Text -

Project 10: The Poor Man’s Docker (Container Runtime)

Build a minimal container runtime that isolates PID and mount namespaces and applies cgroup limits.

Quick Reference

Attribute	Value
Difficulty	Expert
Time Estimate	2 weeks
Main Programming Language	Go or C (Alternatives: Rust, Python)
Alternative Programming Languages	Rust, Python
Coolness Level	See REFERENCE.md (Level 5)
Business Potential	See REFERENCE.md (Level 4)
Prerequisites	Process control, mounts, cgroups, root access
Key Topics	namespaces, pivot_root, cgroups, PID 1

1. Learning Objectives

By completing this project, you will:

Explain how namespaces provide isolated views of system resources.
Start a process as PID 1 inside a new PID namespace.
Mount a new root filesystem and /proc inside the container.
Apply resource limits using cgroups.

2. All Theory Needed (Per-Concept Breakdown)

Namespaces and Container Assembly

Fundamentals Namespaces isolate a process’s view of global system resources like PIDs, mounts, and hostnames. Cgroups limit resource usage. A container is a process launched in new namespaces with limits and a dedicated root filesystem. The kernel is shared, but the process sees a different world. Understanding these primitives reveals that containers are not magic; they are controlled views and budgets built from standard kernel features.

Set task - Repeat the container runtime project text starting with "Project 10: The" and going on through "(Alternatives: Rust, Python)", and replace "Expert" with "Advanced".

Collected data -
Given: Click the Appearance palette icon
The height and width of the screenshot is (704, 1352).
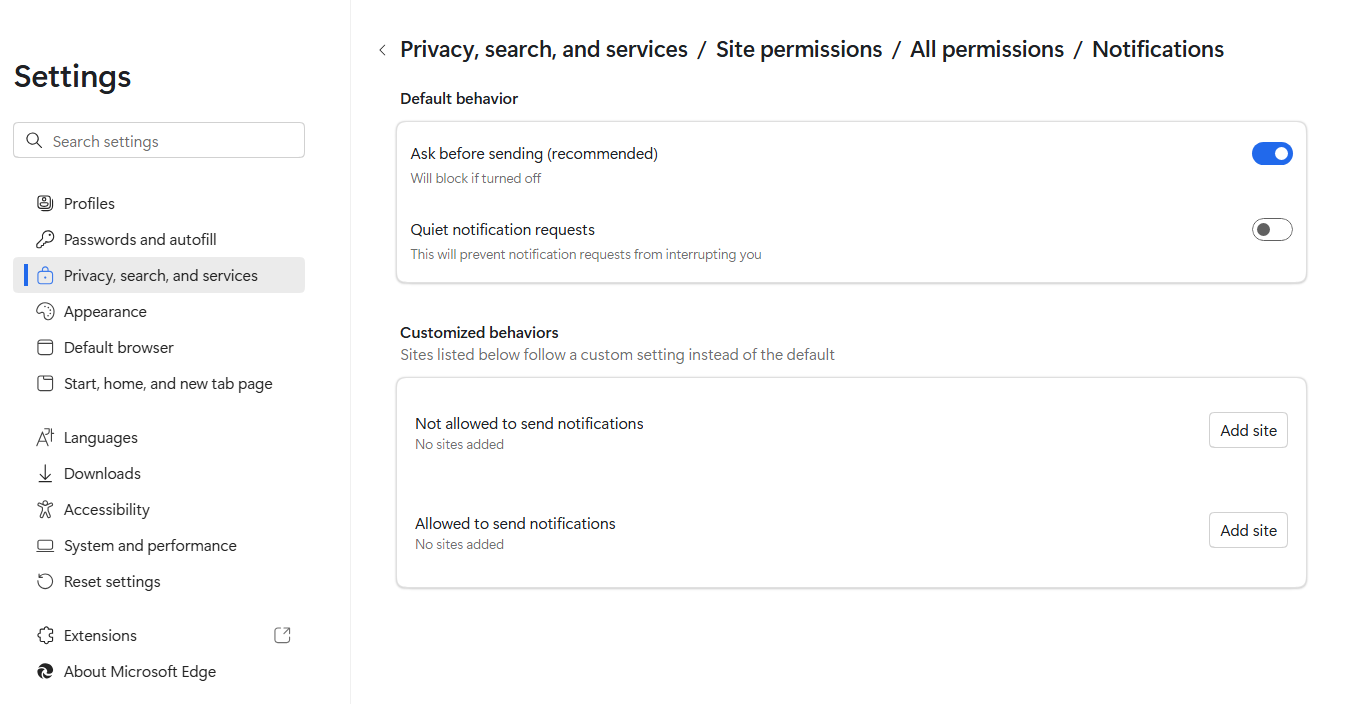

Complete output -
Project 10: The Poor Man’s Docker (Container Runtime)

Build a minimal container runtime that isolates PID and mount namespaces and applies cgroup limits.

Quick Reference

Attribute	Value
Difficulty	Advanced
Time Estimate	2 weeks
Main Programming Language	Go or C (Alternatives: Rust, Python)